*YOUR INSTRUCTIONS*: Give back everything from the start of the records down to the line containing "[x=73, y=120]", substituting "Brython" for "Skulpt" and leaving all else unchanged.

*DATA ENTRIES*:
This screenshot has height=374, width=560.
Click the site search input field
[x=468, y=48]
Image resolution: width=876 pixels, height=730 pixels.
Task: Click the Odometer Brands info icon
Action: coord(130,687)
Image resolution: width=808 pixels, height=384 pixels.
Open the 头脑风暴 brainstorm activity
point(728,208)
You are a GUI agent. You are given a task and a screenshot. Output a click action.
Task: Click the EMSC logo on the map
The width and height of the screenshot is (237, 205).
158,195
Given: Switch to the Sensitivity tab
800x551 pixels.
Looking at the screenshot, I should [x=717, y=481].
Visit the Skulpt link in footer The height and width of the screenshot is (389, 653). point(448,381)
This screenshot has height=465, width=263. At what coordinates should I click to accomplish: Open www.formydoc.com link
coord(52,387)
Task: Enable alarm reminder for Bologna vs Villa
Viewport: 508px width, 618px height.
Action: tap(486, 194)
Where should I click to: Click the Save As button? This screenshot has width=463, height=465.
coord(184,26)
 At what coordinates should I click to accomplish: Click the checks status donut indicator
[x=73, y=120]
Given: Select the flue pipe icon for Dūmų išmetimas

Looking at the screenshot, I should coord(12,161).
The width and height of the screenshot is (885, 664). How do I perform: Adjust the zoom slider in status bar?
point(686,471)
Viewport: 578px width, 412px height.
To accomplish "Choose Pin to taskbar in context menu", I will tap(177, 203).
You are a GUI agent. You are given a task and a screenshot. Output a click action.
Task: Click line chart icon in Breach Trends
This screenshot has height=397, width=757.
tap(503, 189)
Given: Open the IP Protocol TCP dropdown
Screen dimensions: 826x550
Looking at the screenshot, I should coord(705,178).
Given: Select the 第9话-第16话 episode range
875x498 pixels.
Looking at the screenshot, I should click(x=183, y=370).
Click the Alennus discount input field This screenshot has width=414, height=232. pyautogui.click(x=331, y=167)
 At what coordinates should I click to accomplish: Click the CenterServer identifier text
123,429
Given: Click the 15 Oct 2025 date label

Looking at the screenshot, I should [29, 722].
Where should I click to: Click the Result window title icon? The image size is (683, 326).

*ANSWER TO THE EXERCISE*:
This screenshot has height=374, width=560.
Click the site search input field
[x=468, y=48]
Image resolution: width=876 pixels, height=730 pixels.
Task: Click the Odometer Brands info icon
Action: coord(130,687)
Image resolution: width=808 pixels, height=384 pixels.
Open the 头脑风暴 brainstorm activity
point(728,208)
You are a GUI agent. You are given a task and a screenshot. Output a click action.
Task: Click the EMSC logo on the map
The width and height of the screenshot is (237, 205).
158,195
Given: Switch to the Sensitivity tab
800x551 pixels.
Looking at the screenshot, I should [x=717, y=481].
Visit the Brython link in footer The height and width of the screenshot is (389, 653). point(448,381)
This screenshot has height=465, width=263. At what coordinates should I click to accomplish: Open www.formydoc.com link
coord(52,387)
Task: Enable alarm reminder for Bologna vs Villa
Viewport: 508px width, 618px height.
Action: tap(486, 194)
Where should I click to: Click the Save As button? This screenshot has width=463, height=465.
coord(184,26)
 At what coordinates should I click to accomplish: Click the checks status donut indicator
[x=73, y=120]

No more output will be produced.